Please show all lines of the records that include "computer".

Stored data:
────

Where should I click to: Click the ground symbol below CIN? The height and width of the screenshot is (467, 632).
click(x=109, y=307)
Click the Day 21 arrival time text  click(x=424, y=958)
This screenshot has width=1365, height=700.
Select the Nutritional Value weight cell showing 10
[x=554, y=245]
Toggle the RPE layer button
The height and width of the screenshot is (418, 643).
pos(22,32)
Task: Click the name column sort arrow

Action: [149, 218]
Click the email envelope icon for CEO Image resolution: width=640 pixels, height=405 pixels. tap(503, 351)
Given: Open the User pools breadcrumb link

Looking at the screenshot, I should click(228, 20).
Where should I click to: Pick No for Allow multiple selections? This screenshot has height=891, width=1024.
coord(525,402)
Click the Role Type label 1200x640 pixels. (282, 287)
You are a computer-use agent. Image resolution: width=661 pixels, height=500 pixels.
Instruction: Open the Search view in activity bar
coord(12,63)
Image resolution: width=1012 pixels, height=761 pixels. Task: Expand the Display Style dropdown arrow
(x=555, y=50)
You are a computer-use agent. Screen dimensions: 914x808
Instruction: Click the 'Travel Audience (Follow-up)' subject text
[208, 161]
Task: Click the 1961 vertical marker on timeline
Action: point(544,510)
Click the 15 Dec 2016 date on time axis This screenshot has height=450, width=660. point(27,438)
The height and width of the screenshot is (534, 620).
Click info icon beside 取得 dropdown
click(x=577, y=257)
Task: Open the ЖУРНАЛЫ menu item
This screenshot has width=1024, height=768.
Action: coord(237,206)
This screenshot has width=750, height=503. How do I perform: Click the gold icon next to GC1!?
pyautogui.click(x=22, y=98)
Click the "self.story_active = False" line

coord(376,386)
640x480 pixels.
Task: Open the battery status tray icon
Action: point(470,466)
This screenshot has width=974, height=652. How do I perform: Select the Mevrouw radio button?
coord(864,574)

────

● EXERCISE OUTPUT:
You are a computer-use agent. Image resolution: width=661 pixels, height=500 pixels.
You are a computer-use agent. Screen dimensions: 914x808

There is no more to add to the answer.